What we’re also seeing is confirmation of existing full-year outlooks and good expectations for 2016. The stock market may keep trading sideways right into the fourth quarter this year. I wouldn’t be surprised at all if this market doesn’t do anything until the end of 2015…and then bounces higher going into 2016 as investors bet on corporate outlooks.
Without question, however, the numbers are pretty uninspiring. And what they don’t do in my mind is justify new buying currently, especially in a market that’s already gone up.
What Two Big Benchmark Stocks’ Results Say About the Stock Market
Two of the earliest reporting issuers before an earnings season gets into full swing are FedEx Corporation (NYSE/FDX) and Oracle Corporation (NYSE/ORCL). (See “Stock Market Analysis: FedEx and Oracle Falter on Earnings.”)
These are both good benchmark companies, as they are obviously representative of the consumer freight business as well as spending on information technology at the government and corporate levels.
Both of these companies disappointed with their financial results. Oracle got a solid 10% haircut on the stock market after reporting its numbers, while FedEx fared just a little better.
But what corporate reporting signals to me is the lack of consistency in regard to economic business conditions. There is no broad-based economic growth; just pockets of some industries and specific countries doing better than others—perhaps due to their own specific business cycles.
Big Brands, Mediocre Results
Another important benchmark company whose financials offer insight into the general economy is Paychex, Inc. (NASDAQ/PAYX).
The payroll/benefits administrator basically met Wall Street consensus with its latest results. Top-line sales improved eight percent compared to the same quarter last year to $692 million, while earnings and diluted earnings per share grew 10% comparatively.
In its current fiscal year ending May 31, 2015, Paychex expects its total sales to grow seven to eight percent over the most recent fiscal year with an eight to nine percent improvement in its bottom line.
All in all, the company’s numbers weren’t bad, but they didn’t provide a big catalyst for new buying of the stock.
Another disappointment to the Street was Micron Technology, Inc. (NASDAQ/MU). The company’s share price tanked after what’s been a tough year for the semiconductor company.

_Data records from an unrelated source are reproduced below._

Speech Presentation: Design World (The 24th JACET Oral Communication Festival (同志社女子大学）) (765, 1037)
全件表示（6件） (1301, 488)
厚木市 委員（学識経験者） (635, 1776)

The results don’t necessarily bode well for Intel Corporation (NASDAQ/INTC) either. This position has been drifting lower on the stock market since the beginning of the year. Intel reports mid-July.
Corporate Earnings: What Can We Expect for the Rest of 2015?
While not unexpected, corporate reporting, which should continue to show a material effect from global currency translation, is uninspiring like the first quarter.
Earnings expectations have come way down this year and, for the most part, I think they justify flat stock market conditions.
On their own, the numbers so far aren’t strong enough to justify a rising stock market. This is especially the case after two full years of capital gains and valuations that are full.
Accordingly, I think it’s very reasonable not to expect much from this market near-term. You can’t count on capital gains this year; perhaps a little bit in the fourth quarter.
Dividend income is going to be in the returns this year. But, even with continued monetary policy that is highly stimulating, stocks can’t go up in value forever.
And besides, they’ve already done so. This is a market just trying to find its new equilibrium.